TASK OBJECTIVE =
Return the entries below word for word. No picture belongs in the copy.

-------- INPUT DATA

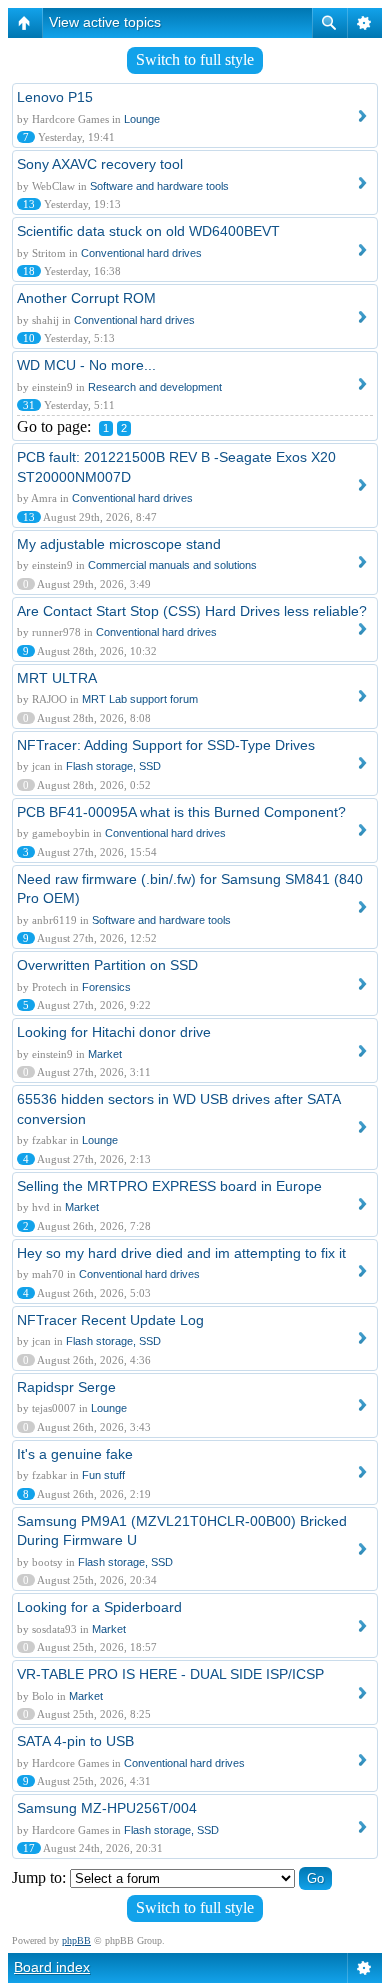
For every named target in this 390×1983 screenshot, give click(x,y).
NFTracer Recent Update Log (110, 1320)
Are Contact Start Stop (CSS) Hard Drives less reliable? (192, 611)
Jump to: (39, 1877)
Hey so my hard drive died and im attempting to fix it (181, 1253)
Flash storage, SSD (113, 766)
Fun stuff (103, 1475)
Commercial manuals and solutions (172, 565)
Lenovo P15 (55, 97)
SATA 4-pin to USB (75, 1741)
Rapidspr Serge (66, 1387)
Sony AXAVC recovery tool (100, 164)
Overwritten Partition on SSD (107, 965)
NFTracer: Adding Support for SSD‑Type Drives (166, 745)
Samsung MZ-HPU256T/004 (107, 1808)
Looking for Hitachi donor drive (114, 1032)
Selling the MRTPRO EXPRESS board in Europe (169, 1186)
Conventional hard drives (141, 253)
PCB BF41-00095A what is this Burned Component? (181, 812)
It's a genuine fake (75, 1454)
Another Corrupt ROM (86, 298)
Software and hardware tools (159, 186)
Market (105, 1054)
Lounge (142, 119)
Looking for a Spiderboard (99, 1607)
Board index (52, 1967)
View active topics (105, 22)
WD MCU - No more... (86, 365)
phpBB (76, 1940)
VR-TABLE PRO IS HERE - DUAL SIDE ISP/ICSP (170, 1674)
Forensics (106, 987)
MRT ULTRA (57, 678)
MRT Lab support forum (140, 699)
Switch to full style (195, 59)
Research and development (155, 387)
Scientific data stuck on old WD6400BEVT (148, 231)
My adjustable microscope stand (119, 544)
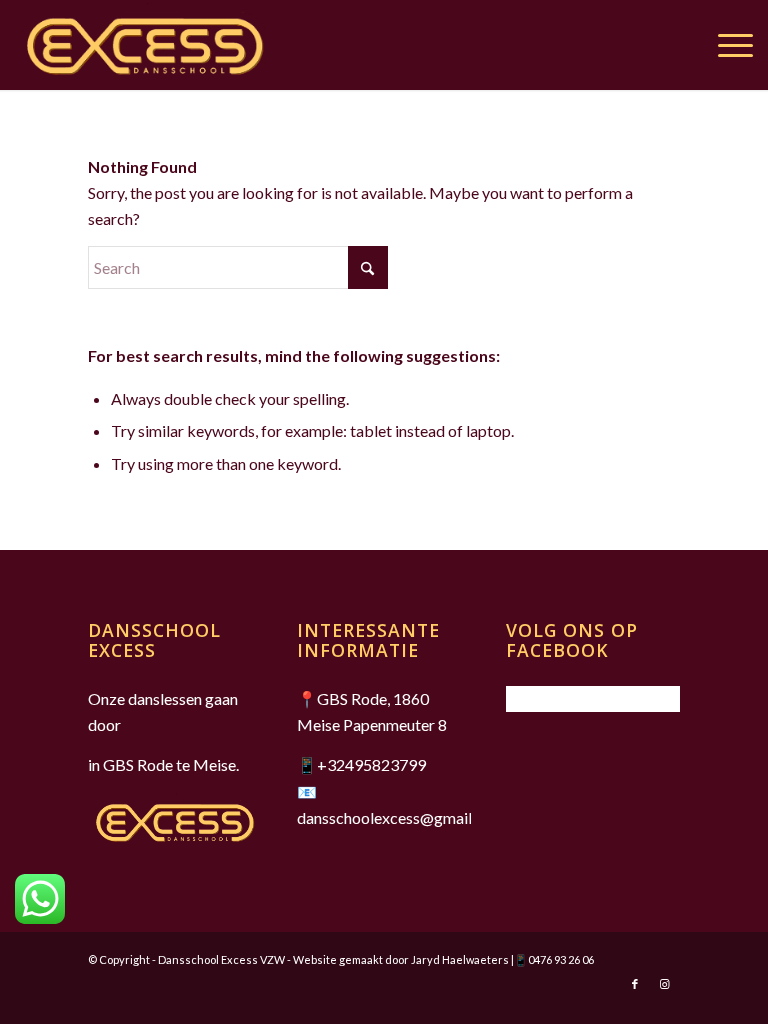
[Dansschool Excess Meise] (145, 45)
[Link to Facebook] (635, 984)
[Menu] (725, 45)
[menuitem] (725, 45)
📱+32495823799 (361, 764)
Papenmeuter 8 (395, 724)
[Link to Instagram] (665, 984)
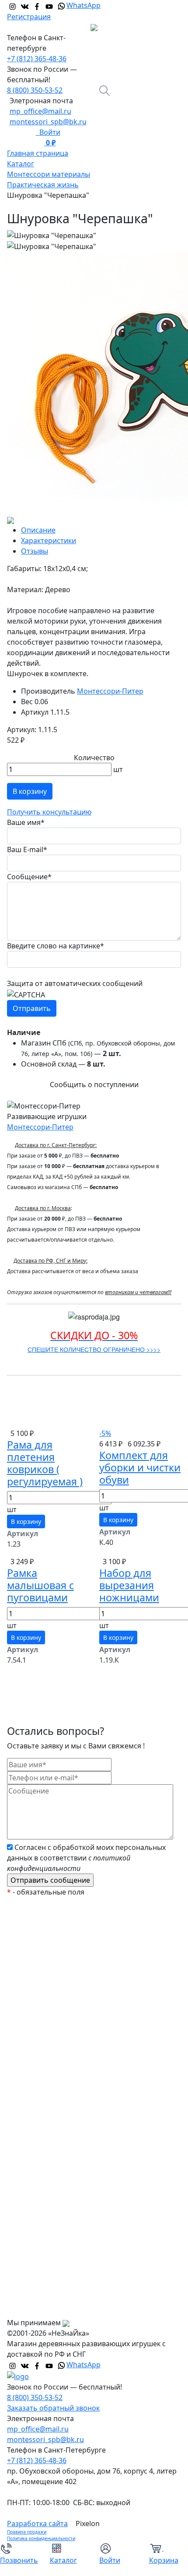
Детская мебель (41, 2151)
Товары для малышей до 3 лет (65, 2081)
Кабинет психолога (47, 2028)
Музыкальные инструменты (62, 2168)
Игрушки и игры (41, 2098)
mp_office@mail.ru (40, 111)
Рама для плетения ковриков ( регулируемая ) (45, 1463)
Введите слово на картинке (55, 946)
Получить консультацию (49, 812)
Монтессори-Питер (110, 691)
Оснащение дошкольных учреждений (79, 2221)
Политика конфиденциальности (41, 2538)
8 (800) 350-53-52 (35, 90)
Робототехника (40, 2046)
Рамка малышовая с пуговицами (40, 1585)
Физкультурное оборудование (66, 2203)
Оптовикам (33, 2291)
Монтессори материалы (55, 2011)
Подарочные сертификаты (59, 1993)
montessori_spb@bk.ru (48, 121)
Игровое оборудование (54, 2116)
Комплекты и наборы (50, 1976)
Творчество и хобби (48, 2186)
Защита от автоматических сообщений (75, 983)
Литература (34, 2133)
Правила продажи (26, 2532)
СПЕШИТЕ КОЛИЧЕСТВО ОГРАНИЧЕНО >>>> (94, 1349)
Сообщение (29, 876)
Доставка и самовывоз (52, 2273)
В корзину (30, 791)
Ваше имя (26, 822)
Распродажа (35, 1958)
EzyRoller (29, 1923)
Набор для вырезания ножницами (129, 1585)
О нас (23, 2238)
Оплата (26, 2256)
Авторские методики (49, 2063)
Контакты (30, 2308)
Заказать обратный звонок (53, 2408)
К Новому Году (38, 1941)
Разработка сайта (37, 2523)
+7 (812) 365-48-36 (36, 58)
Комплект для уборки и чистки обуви (140, 1467)
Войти (48, 132)
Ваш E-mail (27, 849)
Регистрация (29, 16)
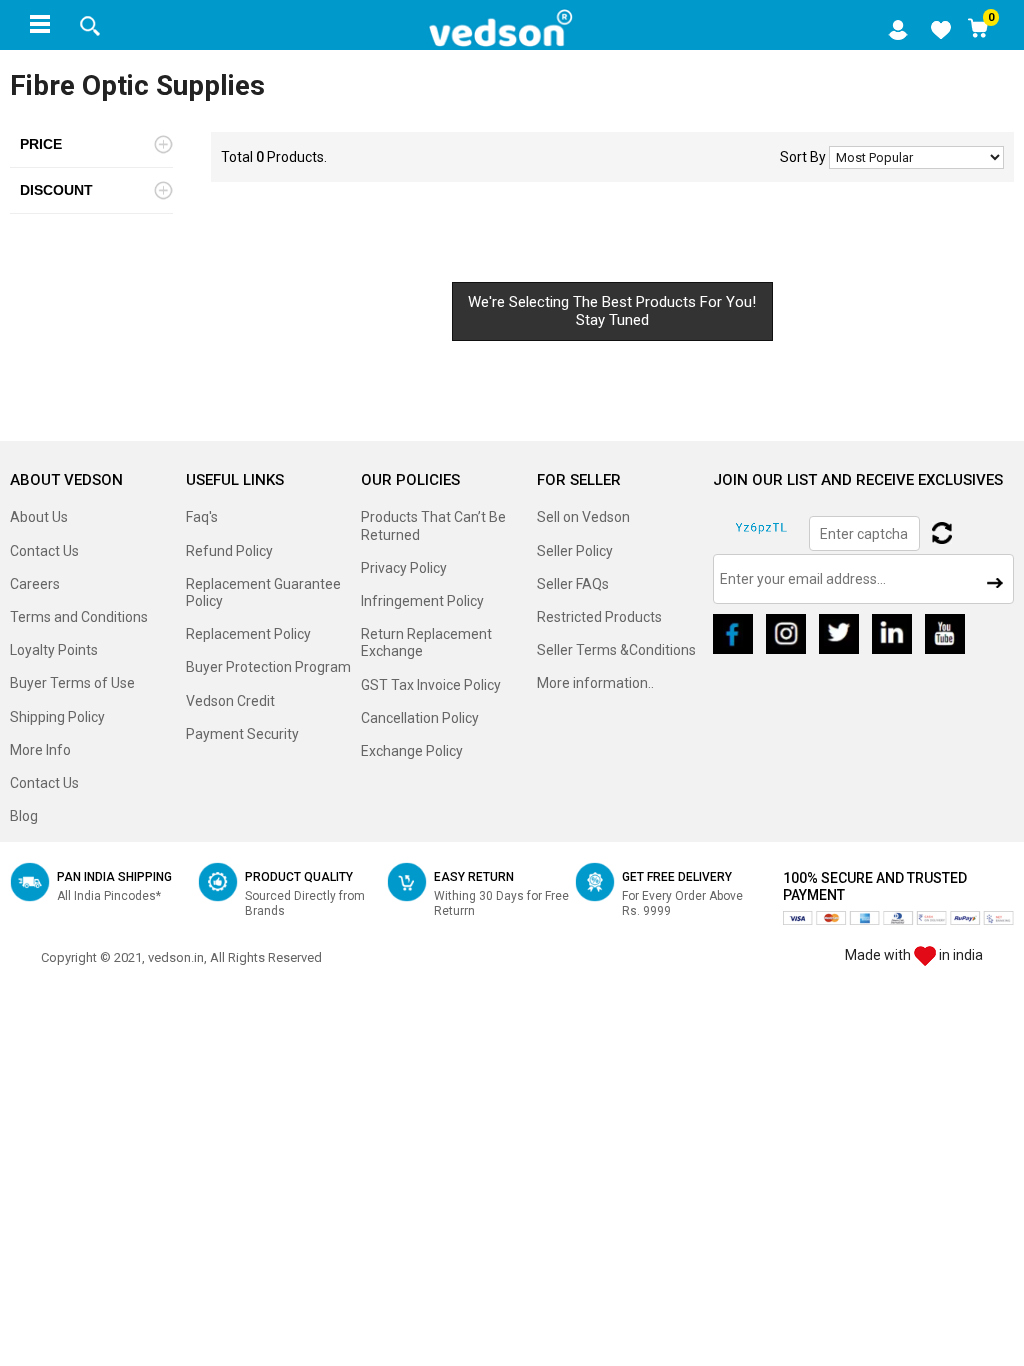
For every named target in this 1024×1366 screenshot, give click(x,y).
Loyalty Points (54, 650)
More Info (40, 750)
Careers (35, 584)
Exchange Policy (412, 751)
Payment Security (242, 734)
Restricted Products (599, 617)
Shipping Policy (57, 717)
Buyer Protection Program (268, 667)
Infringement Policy (422, 601)
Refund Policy (229, 551)
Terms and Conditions (79, 617)
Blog (24, 816)
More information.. (595, 683)
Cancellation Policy (420, 718)
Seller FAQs (573, 584)
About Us (39, 517)
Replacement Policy (248, 634)
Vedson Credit (230, 701)
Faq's (202, 517)
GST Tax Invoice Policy (431, 685)
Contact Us (44, 551)
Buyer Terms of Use (72, 683)
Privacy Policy (404, 568)
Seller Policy (575, 551)
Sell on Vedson (583, 517)
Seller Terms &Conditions (616, 650)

----------------

YOUR RESPONSE =
For every named target in this 390×1983 screenshot, give click(x,y).
NFTracer Recent Update Log (110, 1320)
Are Contact Start Stop (CSS) Hard Drives less reliable? (192, 611)
Jump to: (39, 1877)
Hey so my hard drive died and im attempting to fix it (181, 1253)
Flash storage, SSD (113, 766)
Fun stuff (103, 1475)
Commercial manuals and solutions (172, 565)
Lenovo P15 (55, 97)
SATA 4-pin to USB (75, 1741)
Rapidspr Serge (66, 1387)
Sony AXAVC recovery tool (100, 164)
Overwritten Partition on SSD (107, 965)
NFTracer: Adding Support for SSD‑Type Drives (166, 745)
Samsung MZ-HPU256T/004 (107, 1808)
Looking for Hitachi donor drive (114, 1032)
Selling the MRTPRO EXPRESS board in Europe (169, 1186)
Conventional hard drives (141, 253)
PCB BF41-00095A what is this Burned Component? (181, 812)
It's a genuine fake (75, 1454)
Another Corrupt ROM (86, 298)
Software and hardware tools (159, 186)
Market (105, 1054)
Lounge (142, 119)
Looking for a Spiderboard (99, 1607)
Board index (52, 1967)
View active topics (105, 22)
WD MCU - No more... (86, 365)
phpBB (76, 1940)
VR-TABLE PRO IS HERE - DUAL SIDE ISP/ICSP (170, 1674)
Forensics (106, 987)
MRT ULTRA (57, 678)
MRT Lab support forum (140, 699)
Switch to full style (195, 59)
Research and development (155, 387)
Scientific data stuck on old WD6400BEVT (148, 231)
My adjustable microscope stand (119, 544)
[Dansschool Excess Meise] (145, 45)
[Link to Facebook] (635, 984)
[Menu] (725, 45)
[menuitem] (725, 45)
📱+32495823799 (361, 764)
Papenmeuter 8 (395, 724)
[Link to Instagram] (665, 984)
Детская мебель (41, 2151)
Товары для малышей до 3 лет (65, 2081)
Кабинет психолога (47, 2028)
Музыкальные инструменты (62, 2168)
Игрушки и игры (41, 2098)
mp_office@mail.ru (40, 111)
Рама для плетения ковриков ( регулируемая ) (45, 1463)
Введите слово на картинке (55, 946)
Получить консультацию (49, 812)
Монтессори-Питер (110, 691)
Оснащение дошкольных учреждений (79, 2221)
Политика конфиденциальности (41, 2538)
8 (800) 350-53-52 (35, 90)
Робототехника (40, 2046)
Рамка малышовая с пуговицами (40, 1585)
Физкультурное оборудование (66, 2203)
Оптовикам (33, 2291)
Монтессори материалы (55, 2011)
Подарочные сертификаты (59, 1993)
montessori_spb@bk.ru (48, 121)
Игровое оборудование (54, 2116)
Комплекты и наборы (50, 1976)
Творчество и хобби (48, 2186)
Защита от автоматических сообщений (75, 983)
Литература (34, 2133)
Правила продажи (26, 2532)
СПЕШИТЕ КОЛИЧЕСТВО ОГРАНИЧЕНО >>>> (94, 1349)
Сообщение (29, 876)
Доставка и самовывоз (52, 2273)
В корзину (30, 791)
Ваше имя (26, 822)
Распродажа (35, 1958)
EzyRoller (29, 1923)
Набор для вырезания ножницами (129, 1585)
О нас (23, 2238)
Оплата (26, 2256)
Авторские методики (49, 2063)
Контакты (30, 2308)
Заказать обратный звонок (53, 2408)
К Новому Году (38, 1941)
Разработка сайта (37, 2523)
+7 (812) 365-48-36 (36, 58)
Комплект для уборки и чистки обуви (140, 1467)
Войти (48, 132)
Ваш E-mail (27, 849)
Регистрация (29, 16)
For every named target in this 1024×1366 screenshot, give click(x,y).
Loyalty Points (54, 650)
More Info (40, 750)
Careers (35, 584)
Exchange Policy (412, 751)
Payment Security (242, 734)
Restricted Products (599, 617)
Shipping Policy (57, 717)
Buyer Protection Program (268, 667)
Infringement Policy (422, 601)
Refund Policy (229, 551)
Terms and Conditions (79, 617)
Blog (24, 816)
More information.. (595, 683)
Cancellation Policy (420, 718)
Seller FAQs (573, 584)
About Us (39, 517)
Replacement Policy (248, 634)
Vedson Credit (230, 701)
Faq's (202, 517)
GST Tax Invoice Policy (431, 685)
Contact Us (44, 551)
Buyer Terms of Use (72, 683)
Privacy Policy (404, 568)
Seller Policy (575, 551)
Sell on Vedson (583, 517)
Seller Terms &Conditions (616, 650)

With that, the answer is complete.